Residents of the District, Maryland and Virginia should mail their returns -- or their Forms 4868 -- to the Internal Revenue Service Center, Philadelphia, Pa. 19255.

How to File

Although most people fill out and file a collected sheaf of paper forms and schedules, it is now possible to file your return electronically and get your refund quicker.

For instructions about how to assemble your paper forms, schedules and attachments -- including W-2s, address label and payment -- see the discussion in the section called "And Finally" below, after the section on calculating your tax.

For information about filing electronically, see the electronic filing discussion above, in the section called "What's New for 1990."

Which Form?

Any taxpayer may use the long Form 1040. If you qualify under the rules that follow, you may use either the simple Form 1040EZ or Form 1040A, which allows a few more items.

Form 1040EZ

You may be able to use this simplest form for 1990 if:

You are single with no dependents.

You are not 65 or older or blind.

You had less than $50,000 of taxable income.

Your income came only from wages, salaries, tips, taxable scholarships and fellowships, and not more than $400 taxable interest.

You use the standard deduction and don't claim any adjustments to income or tax credits.

You made no estimated tax payments for 1990.

Form 1040A

The criteria for using Form 1040A are the same as for 1040EZ except:

Any taxpayer -- not just taxpayers who are single, under 65, and not blind -- may be eligible to use the form.

You may have income from any amount of interest and dividends; distributions from an IRA, a pension or annuity, or Social Security; and unemployment compensation.

You and your spouse may claim a deduction for IRA contributions.

You may claim the child and dependent care credit, the credit for the elderly or disabled, or the earned income credit.

Estimated tax rules apply.
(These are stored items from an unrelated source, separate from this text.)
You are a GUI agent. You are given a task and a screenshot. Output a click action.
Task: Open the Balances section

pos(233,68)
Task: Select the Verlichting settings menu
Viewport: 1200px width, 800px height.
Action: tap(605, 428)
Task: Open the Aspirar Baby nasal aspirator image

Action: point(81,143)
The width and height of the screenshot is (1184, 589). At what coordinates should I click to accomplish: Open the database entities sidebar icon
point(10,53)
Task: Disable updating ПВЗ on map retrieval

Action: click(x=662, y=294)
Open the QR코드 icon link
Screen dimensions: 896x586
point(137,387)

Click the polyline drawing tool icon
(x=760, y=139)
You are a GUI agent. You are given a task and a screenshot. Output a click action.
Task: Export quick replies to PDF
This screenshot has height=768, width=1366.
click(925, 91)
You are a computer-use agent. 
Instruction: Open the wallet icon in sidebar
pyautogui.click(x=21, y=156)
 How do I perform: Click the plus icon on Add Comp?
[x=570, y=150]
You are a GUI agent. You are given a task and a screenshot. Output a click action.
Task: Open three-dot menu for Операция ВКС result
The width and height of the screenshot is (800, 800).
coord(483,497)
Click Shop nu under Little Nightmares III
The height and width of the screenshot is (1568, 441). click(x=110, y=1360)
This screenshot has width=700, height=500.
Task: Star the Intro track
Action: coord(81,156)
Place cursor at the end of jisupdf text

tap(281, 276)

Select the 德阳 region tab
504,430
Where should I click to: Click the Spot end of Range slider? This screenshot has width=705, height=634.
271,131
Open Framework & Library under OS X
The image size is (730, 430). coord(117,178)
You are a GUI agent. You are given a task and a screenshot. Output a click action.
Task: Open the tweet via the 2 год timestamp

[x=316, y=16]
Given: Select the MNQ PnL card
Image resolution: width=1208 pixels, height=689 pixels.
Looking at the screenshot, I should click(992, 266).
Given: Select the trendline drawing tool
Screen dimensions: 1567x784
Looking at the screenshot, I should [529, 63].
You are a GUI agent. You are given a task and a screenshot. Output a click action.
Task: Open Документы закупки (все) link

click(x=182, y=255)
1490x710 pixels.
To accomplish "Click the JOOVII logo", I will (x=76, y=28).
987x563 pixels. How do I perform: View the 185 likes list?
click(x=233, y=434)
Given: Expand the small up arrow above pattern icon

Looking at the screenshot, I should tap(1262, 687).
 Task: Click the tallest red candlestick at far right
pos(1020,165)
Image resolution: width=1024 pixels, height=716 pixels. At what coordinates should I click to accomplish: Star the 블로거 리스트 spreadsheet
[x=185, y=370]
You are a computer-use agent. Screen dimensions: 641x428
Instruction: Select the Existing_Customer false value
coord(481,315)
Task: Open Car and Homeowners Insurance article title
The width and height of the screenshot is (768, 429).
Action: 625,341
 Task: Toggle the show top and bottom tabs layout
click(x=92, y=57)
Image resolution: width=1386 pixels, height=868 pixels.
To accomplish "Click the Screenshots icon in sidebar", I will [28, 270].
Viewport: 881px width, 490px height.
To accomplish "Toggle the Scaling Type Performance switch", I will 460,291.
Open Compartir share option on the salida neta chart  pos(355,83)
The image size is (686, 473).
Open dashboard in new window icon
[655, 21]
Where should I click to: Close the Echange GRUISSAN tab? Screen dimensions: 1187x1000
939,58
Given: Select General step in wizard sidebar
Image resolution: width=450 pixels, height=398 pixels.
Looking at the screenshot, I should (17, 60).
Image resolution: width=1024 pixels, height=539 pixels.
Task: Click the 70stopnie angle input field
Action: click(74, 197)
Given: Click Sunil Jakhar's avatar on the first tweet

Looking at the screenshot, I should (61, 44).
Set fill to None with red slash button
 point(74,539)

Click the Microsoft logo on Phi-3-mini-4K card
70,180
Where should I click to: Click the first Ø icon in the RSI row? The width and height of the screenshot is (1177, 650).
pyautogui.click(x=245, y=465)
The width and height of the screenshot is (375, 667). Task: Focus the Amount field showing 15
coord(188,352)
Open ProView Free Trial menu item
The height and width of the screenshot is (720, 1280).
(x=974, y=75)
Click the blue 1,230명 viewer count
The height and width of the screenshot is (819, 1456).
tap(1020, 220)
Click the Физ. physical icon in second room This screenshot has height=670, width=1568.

Namely, the form accommodates estimated tax payments, allows for credit of any overpayment to 1991 estimated tax and imposes penalty for underpayment of estimated tax.

Form 1040

If your situation isn't accommodated by one of the other forms -- see the booklet instructions under the heading "You Must Use Form 1040 If:" -- use Form 1040.

Before You Start

Before you start, it's a good idea generally to review your prior year's return, including any summary data and notes you may have from the prior year. This may remind you of long-forgotten items that could help with this year's return.

Information returns such as W-2s and 1099s for certain income and expense items can help you organize much of your tax data.

Unless you have a question about their accuracy, you may be able to rely on them and forgo trying to reconcile them with your records.

Start your tax preparation by focusing on your income items and any so-called adjustments to income -- that is, the items reportable on lines 24 to 29 of Form 1040 -- so that you can get a handle on your adjusted gross income on line 31 of Form 1040 -- your AGI -- a key number in determining your tax. The gross income information will help you figure out whether you must file. The AGI information will help you figure out how much effort you need to expend on certain categories of itemized deductions.

Medical expenses and miscellaneous itemized deductions tend to be the two most difficult categories to analyze and two of the hardest categories to actually deduct. Medical expenses are deductible only to the extent they exceed 7.5 percent of adjusted gross income (AGI). Miscellaneous itemized deductions are deductible only to the extent they exceed 2 percent of AGI.

Calculate these percentages of your estimated AGI before you delve into any analysis of your medical or miscellaneous expenses. Then try to make some reasonable estimate of how much, at most, you may have in the way of medical expenses and miscellaneous itemized deductions. If you aren't close to the 7.5 percent and 2 percent floors, don't spend any more time worrying about your medical or miscellaneous deductions. If you're close, you should still wait until later to spend more time on medical or miscellaneous deductions.